Miguel Albuquerque recusa falar da sucessão na estrutura regional do PSD para “evitar sarilhos” e critica o regime de incompatibilidades que visa “funcionalizar” os políticos, considerando ser necessário “recrutar quadros de qualidade”.
“Eu nunca digo ‘eu vou sair’ para evitar sarilhos. Mas, é evidente que já estive 19 anos na câmara [do Funchal], já estou aqui [presidência do Governo da Madeira] há bastante tempo.
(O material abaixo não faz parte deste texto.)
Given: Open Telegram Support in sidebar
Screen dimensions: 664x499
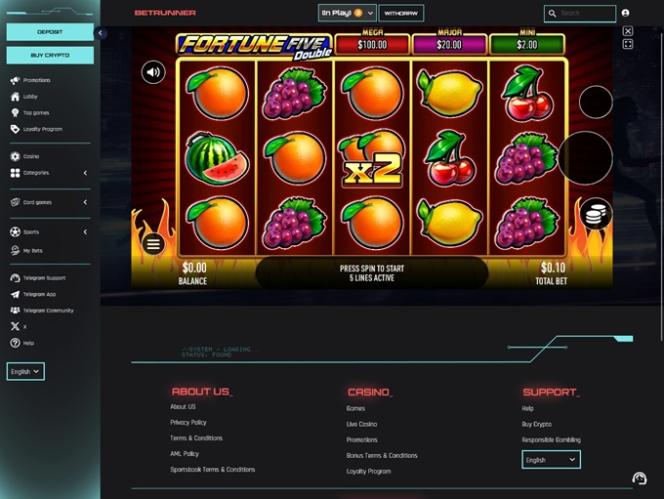Looking at the screenshot, I should (x=38, y=278).
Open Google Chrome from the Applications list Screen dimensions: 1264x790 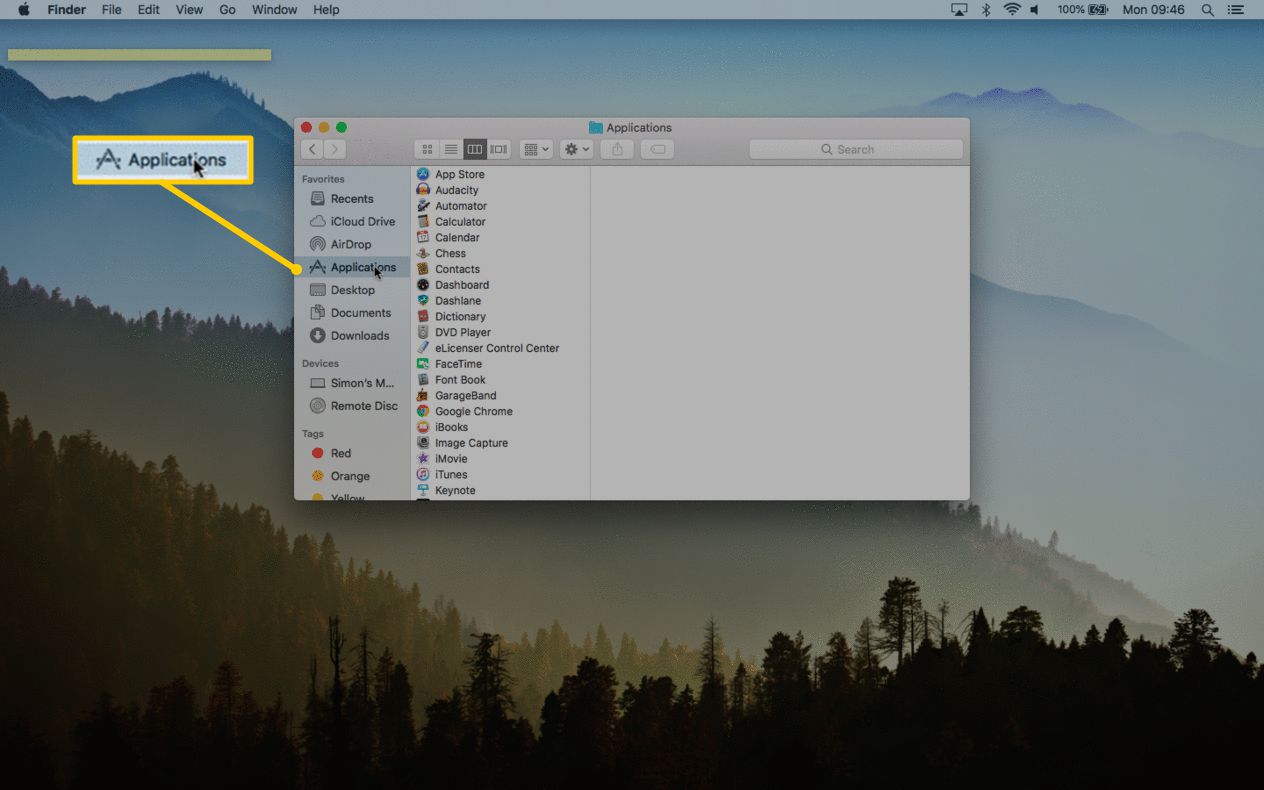tap(473, 411)
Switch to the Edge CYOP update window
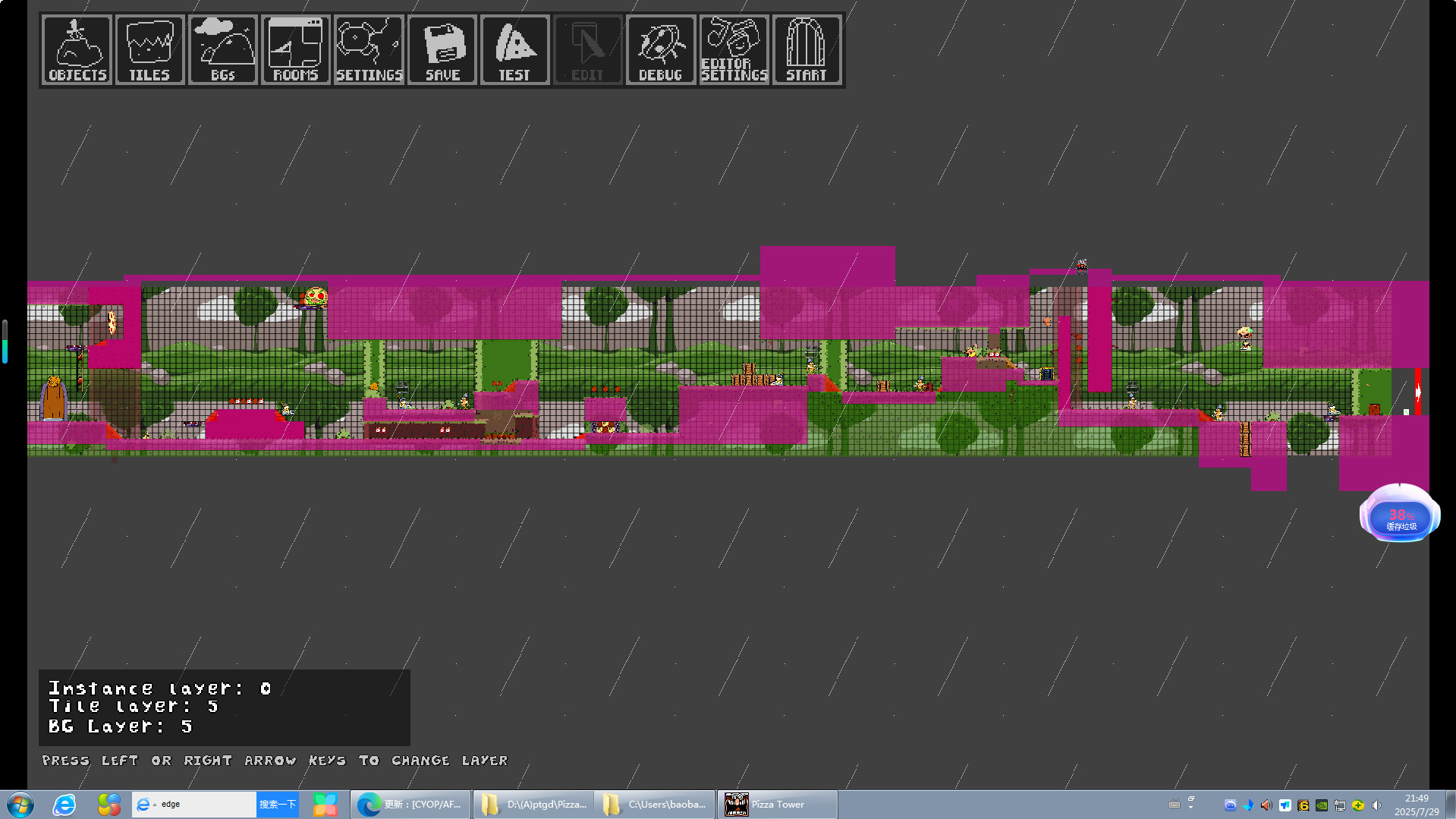1456x819 pixels. [x=410, y=805]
Mas, é evidente que às vezes é mais fácil entrar do que sair”, disse o governante madeirense, que é também líder do PSD/Madeira numa entrevista à agência Lusa, no Funchal.
Segundo Miguel Albuquerque, um responsável quando deixa um cargo quer que “tudo continue a correr bem”, daí a “grande dificuldade” em sair, até porque “normalmente não corre” bem.
“Portanto, o que nós temos de fazer é recrutar quadros para a área política”, sustentou, reforçando que atualmente existe “um problema muito difícil que é o recrutamento de quadros de qualidade para o exercício de funções públicas”.
“Isso é um problema das democracias”, reforçou, reconhecendo que “hoje em dia, muito poucas pessoas qualificadas estão dispostas” a ir para a política, “porque estão muito expostas, estão muito condicionadas, ganham mal”.
Ou seja, “as mais competentes e mais qualificadas vão para a sua vida, vão para os seus negócios, têm a preservação da sua imagem, da imagem da família”, acrescentou, contrapondo com o que acontecia na sua geração, que estava motivada para a política.
Nessa altura, lembrou Miguel Albuquerque, de 64 anos, surgiu “um conjunto de quadros muito importantes” que foram para a política, enquanto “hoje em dia é muito difícil e isso é mau porque o exercício do serviço à ‘res publica’ deve ter os melhores” e deveria levar a que se reflita “um pouco sobre o que se está a passar”.
Criticando o que classificou de “história das incompatibilidades”, o presidente do Governo da Madeira considerou que o facto de "não haver portas giratórias vai funcionalizar os políticos, vai transformar os políticos em funcionários”.
Na Assembleia Constituinte e nos primeiros parlamentos nacional e regional, os hemiciclos eram constituídos “por pessoas que tinham a sua vida, eram administradores, empresários, advogados” e “conheciam o que era a realidade da sociedade civil”, lembrou.
“Essa ideia de ter o político numa redoma, isolado, sem experiência da vida prática e da vida que todos os dias os cidadãos normais têm é mau porque, por um lado, os políticos não têm independência, ficam dependentes do chefe político, e, por outro lado, depois não têm nem a visão humanista, nem o ‘background’ para atuar sobre a realidade”, argumentou, insistindo ser má ideia “fechar as portas, funcionalizar os políticos”.
Miguel Albuquerque salientou ainda que, neste momento, é o “único político no ativo na Madeira da sua geração”, existindo uma diferença de quase 10 anos em comparação com atual geração a nível nacional.
Relativamente à sua sucessão no PSD/Madeira, o líder da estrutura regional assegurou tratar-se de “um partido maduro” que saberá encontrar uma solução, tal como aconteceu há 10 anos, quando substituiu o histórico líder madeirense Alberto João Jardim, que esteve à frente do executivo e do partido durante quase quatro décadas.
Nessa altura, realizaram-se eleições internas no PSD/Madeira, concorreram seis candidatos e “tudo correu bem”, recordou. “Portanto, o partido tem sempre essa capacidade de renovação e de se renovar, não vale a pena estarmos aqui a fazer previsões. Quatro anos é muito tempo, aqui no caso é quatro e meio, e vamos ter tempo até lá para encontrarmos soluções”, anteviu.